44. A method for detecting integration of a transgene into the nuclear DNA of an 8 to 16 cell embryo of an animal and replication of said transgene as part of said nuclear DNA, wherein said integration and replication provides for a methylated restriction site of said transgene becoming an unmethylated restriction site, said method comprising the steps of: a) cloning said embryo by nuclear transfer, thereby producing a multiplicity of cloned embryos; b) removing at least one cell from said cloned embryos, thereby producing at least one viable biopsied embryo; c) treating said nuclear DNA from said removed cell with a restriction enzyme capable of cleaving said methylated restriction site and incapable of cleaving said unmethylated restriction site, thereby producing restriction fragments of said nuclear DNA; d) amplifying said restriction fragments by PCR with PCR primers substantially complementary to sequences on different strands of said transgene and flanking said unmethylated restriction site, thereby forming an amplified transgene; and e) detecting said amplified transgene.

45. A method for detecting integration of a transgene into the nuclear DNA of an 8 to 16 cell embryo of a bovine species and replication of said transgene as part of said nuclear DNA, wherein said integration and replication provides for a methylated Dpn I restriction site of said transgene becoming an unmethylated Dpn I restriction site, said method comprising the steps of: a) cloning said embryo by nuclear transfer, thereby producing a multiplicity of cloned embryos; b) removing at least one cell from said cloned embryos, thereby producing at least one viable biopsied embryo; c) treating said nuclear DNA from said removed cell with Dpn I, thereby producing Dpn I restriction fragments of said nuclear DNA; d) amplifying said Dpn I restriction fragments by PCR with PCR primers substantially complementary to sequences on different strands of said transgene and flanking said Dpn I restriction site, thereby forming an amplified transgene; and e) detecting said amplified transgene.
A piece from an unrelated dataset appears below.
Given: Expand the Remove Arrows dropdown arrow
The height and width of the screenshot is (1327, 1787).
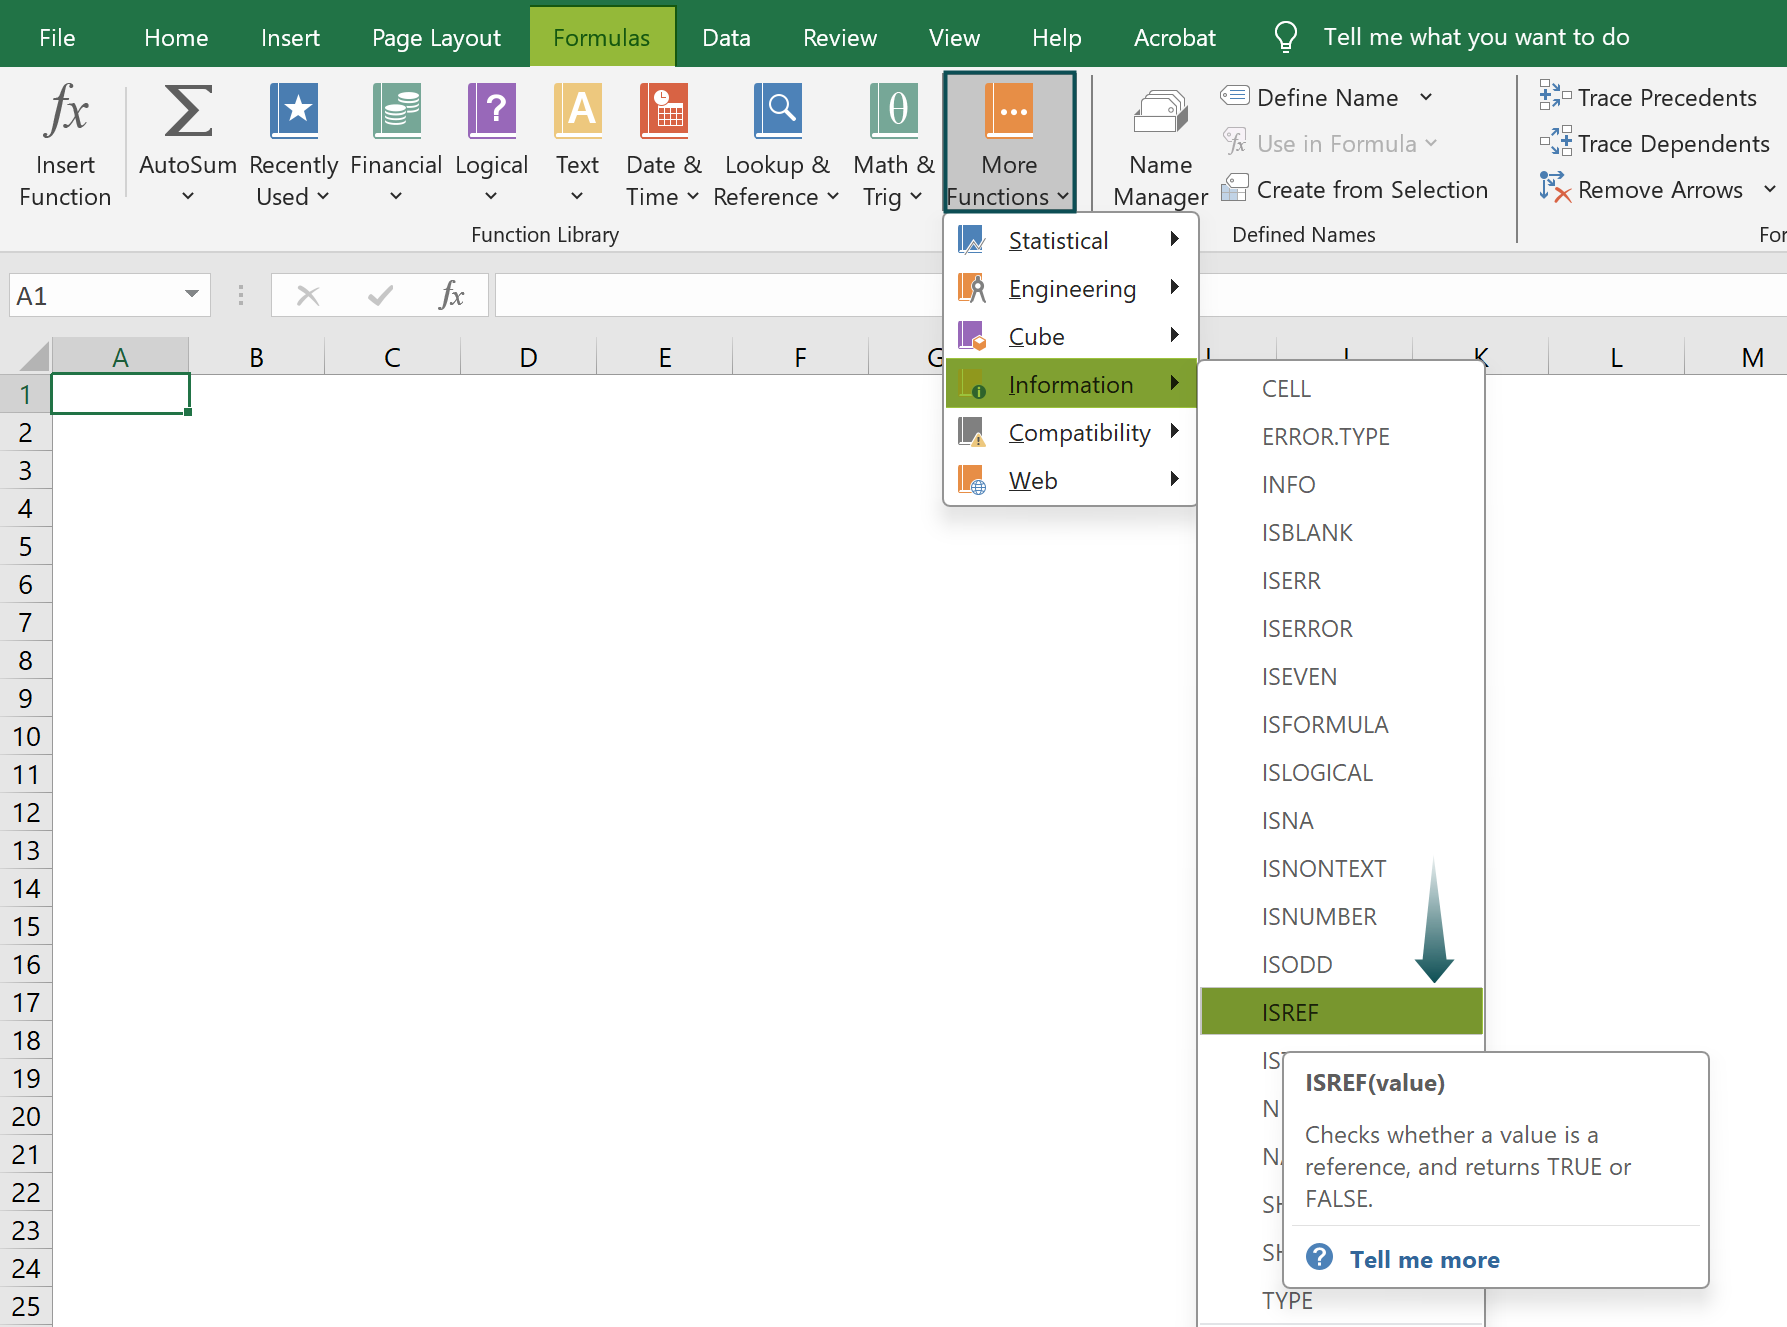Looking at the screenshot, I should tap(1769, 189).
46. A viable biopsied embryo produced according to any of claims 33-44.

47. A method for detecting integration of a transgene into the nuclear DNA of an embryo of an animal and replication of said transgene as part of said nuclear DNA, wherein said integration and replication provides for a methylated restriction site of said transgene becoming an unmethylated restriction site, said method comprising the steps of: a) treating said nuclear DNA from at least one cell from said embryo with a restriction enzyme capable of cleaving said methylated restriction site and incapable of cleaving said unmethylated restriction site, thereby producing restriction fragments of said nuclear DNA; b) amplifying said restriction fragments by PCR with PCR primers substantially complementary to sequences on different strands of said transgene and flanking said unmethylated restriction site, thereby forming an amplified transgene; c) detecting said amplified transgene; d) performing in situ hybridization on at least one metaphase stage cell from said embryo with a nucleic acid probe substantially complementary to said transgene; and e) detecting a hybridization signal on both sister chromatids of a chromosome of said cell.
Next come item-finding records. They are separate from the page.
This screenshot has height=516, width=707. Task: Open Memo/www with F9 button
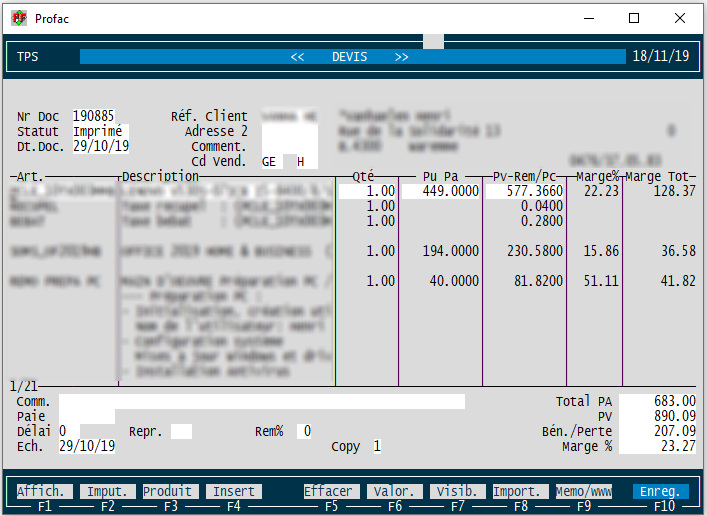pyautogui.click(x=583, y=491)
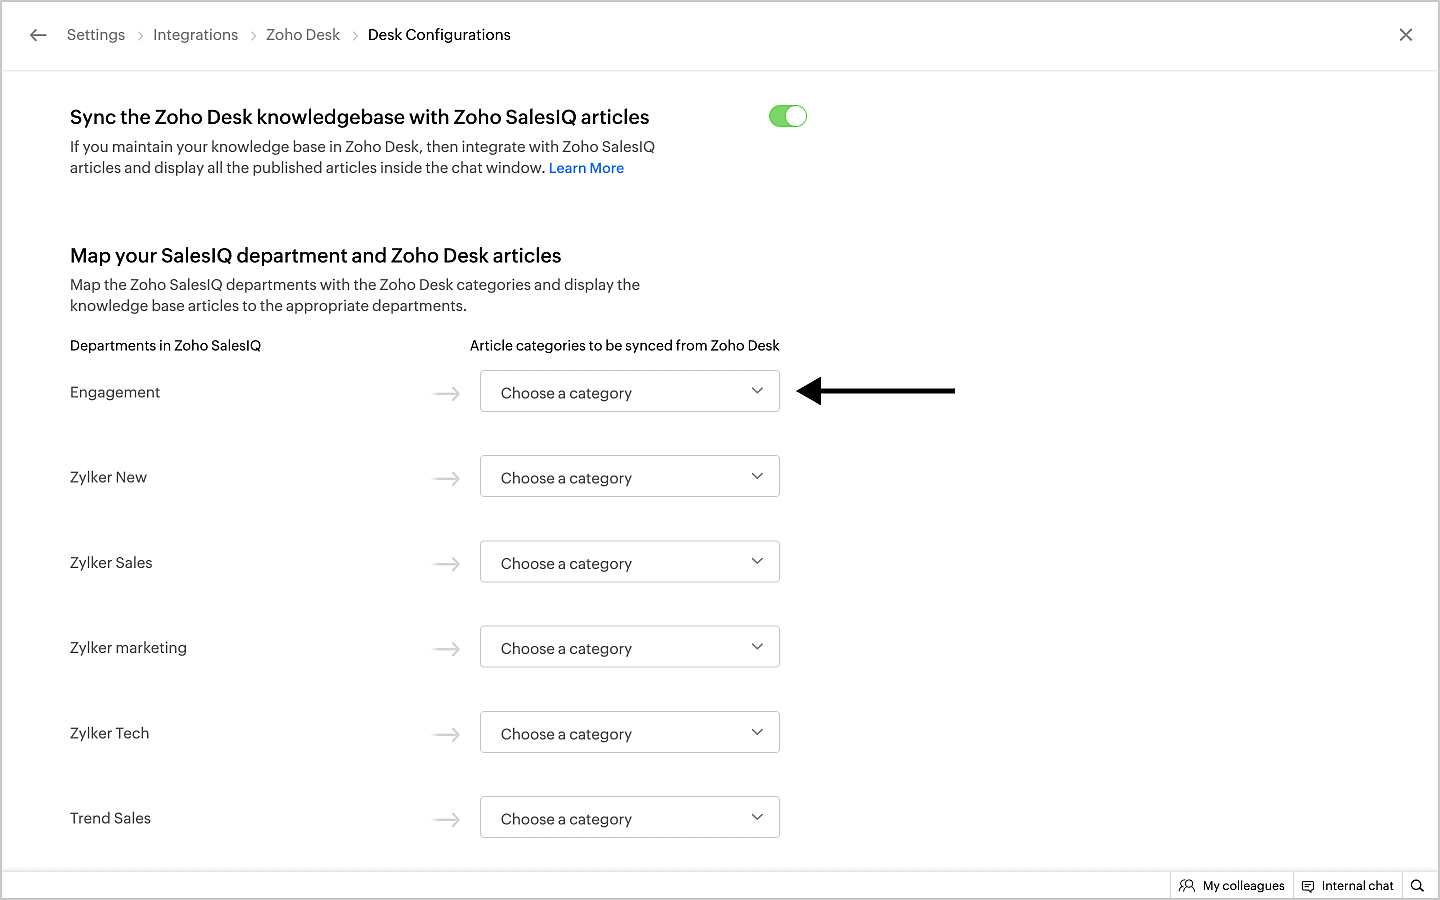The height and width of the screenshot is (900, 1440).
Task: Click the Desk Configurations breadcrumb title
Action: (x=439, y=35)

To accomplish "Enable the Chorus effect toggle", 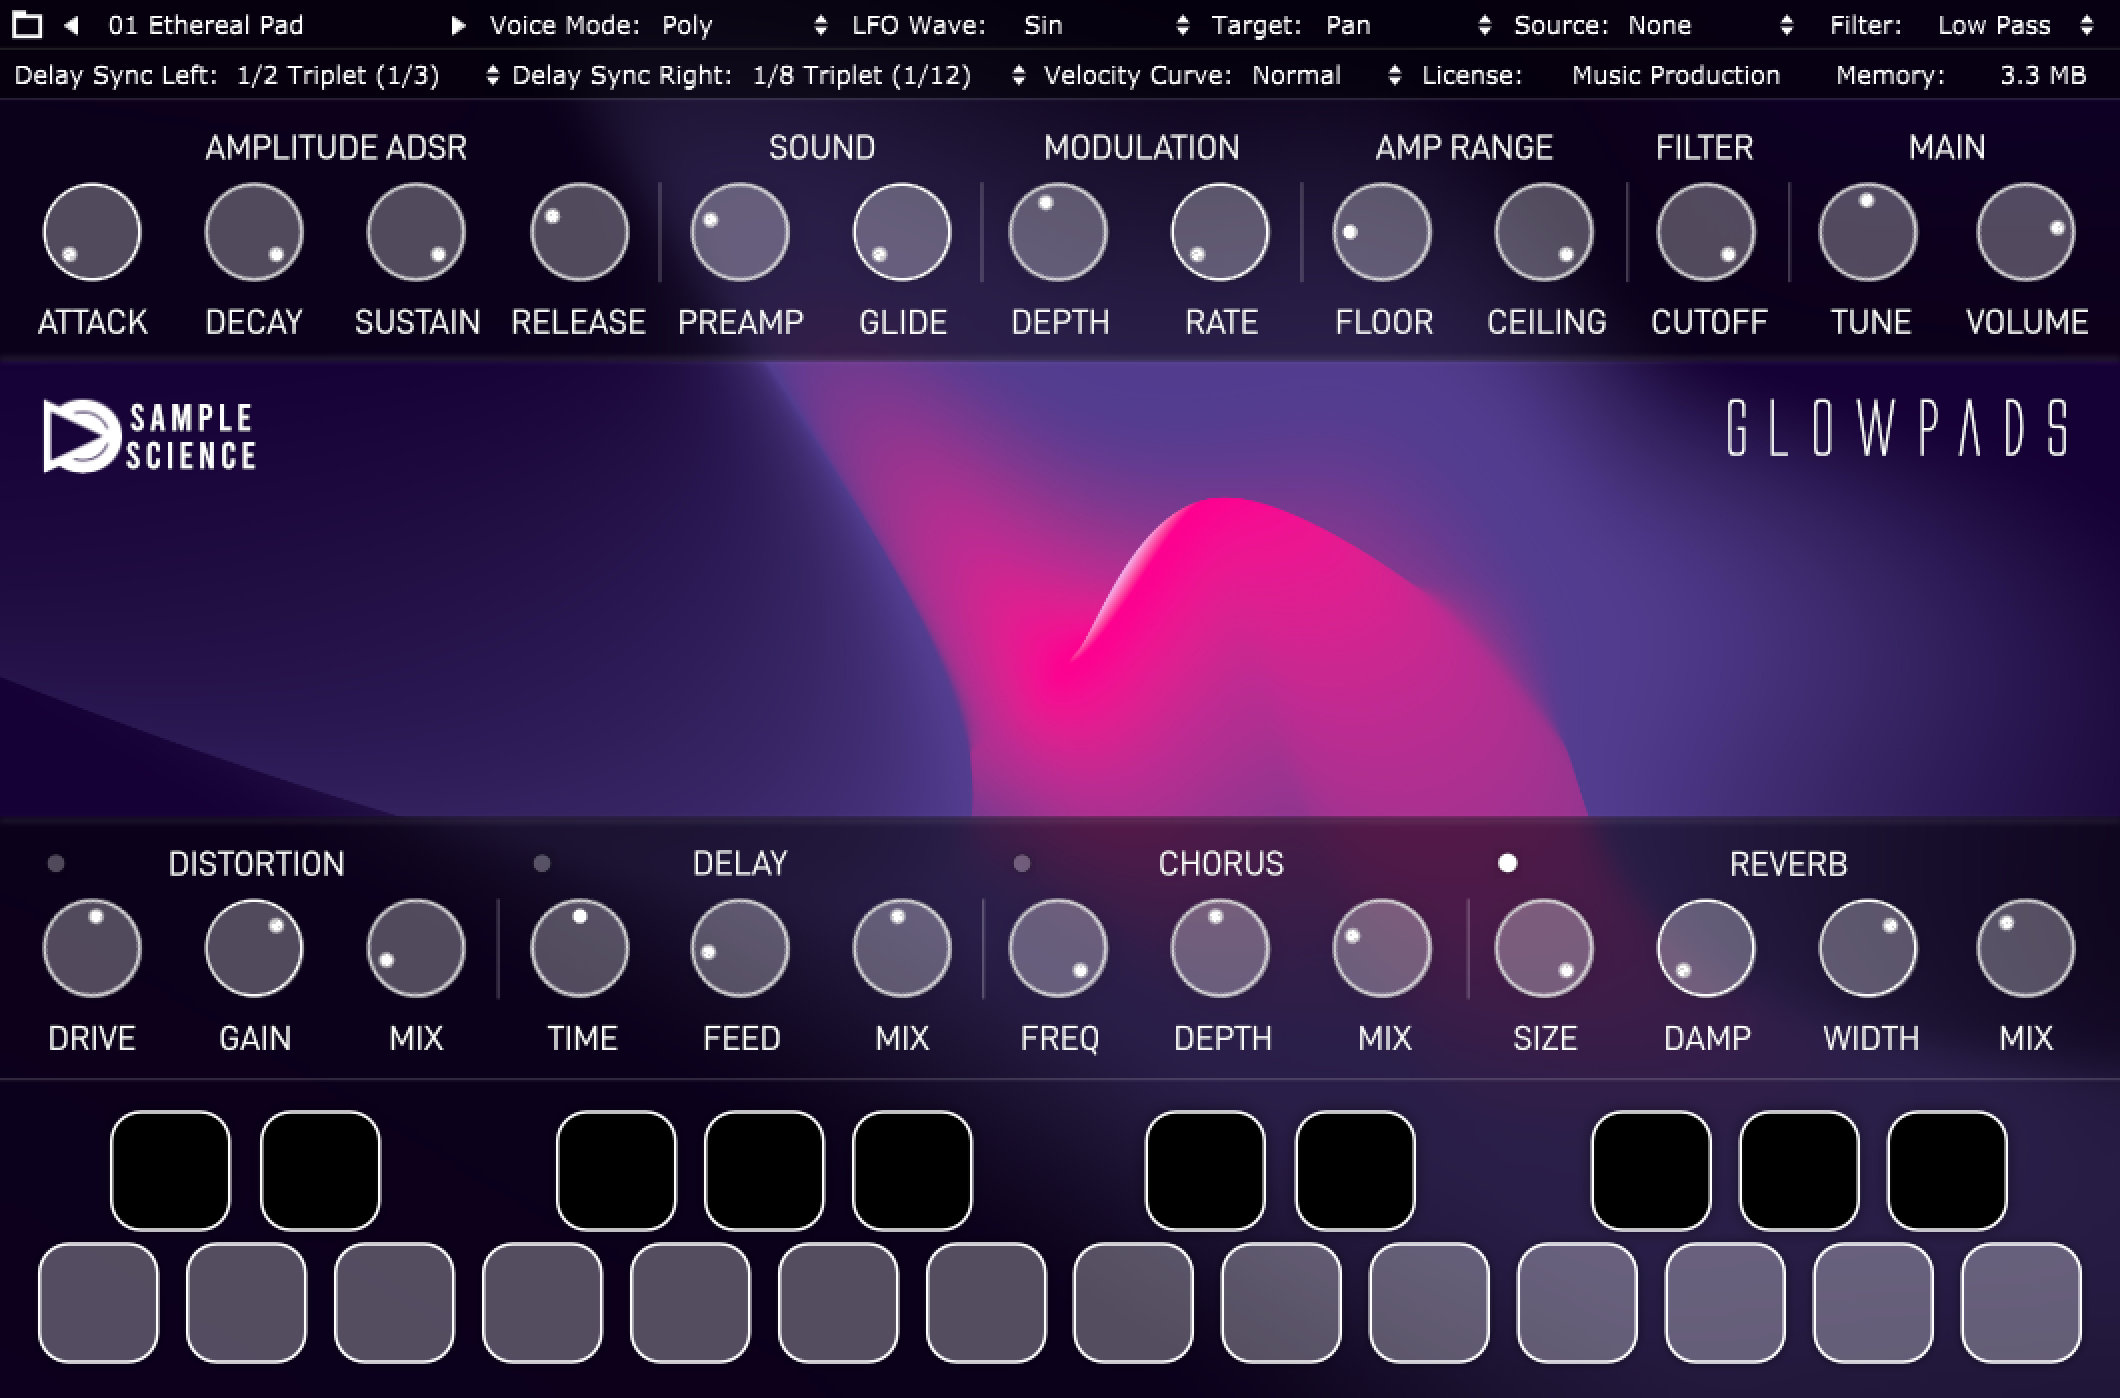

48. A method for detecting a transgene in an embryo of an animal, said method comprising the steps of: a) cloning said embryo, thereby producing a multiplicity of cloned embryos; b) amplifying DNA from at least one cell of said cloned embryos by PCR, thereby forming an amplified transgene; c) detecting said amplified transgene; d) performing in situ hybridization at least one cell from said cloned embryos with a nucleic acid probe substantially complementary to said transgene; and e) detecting a hybridization signal in a nucleus of said cell.

49. A method according to claims 44-48, further comprising the step of determining the sex of the embryo.

50. A viable embryo produced according to any of claims 44-49.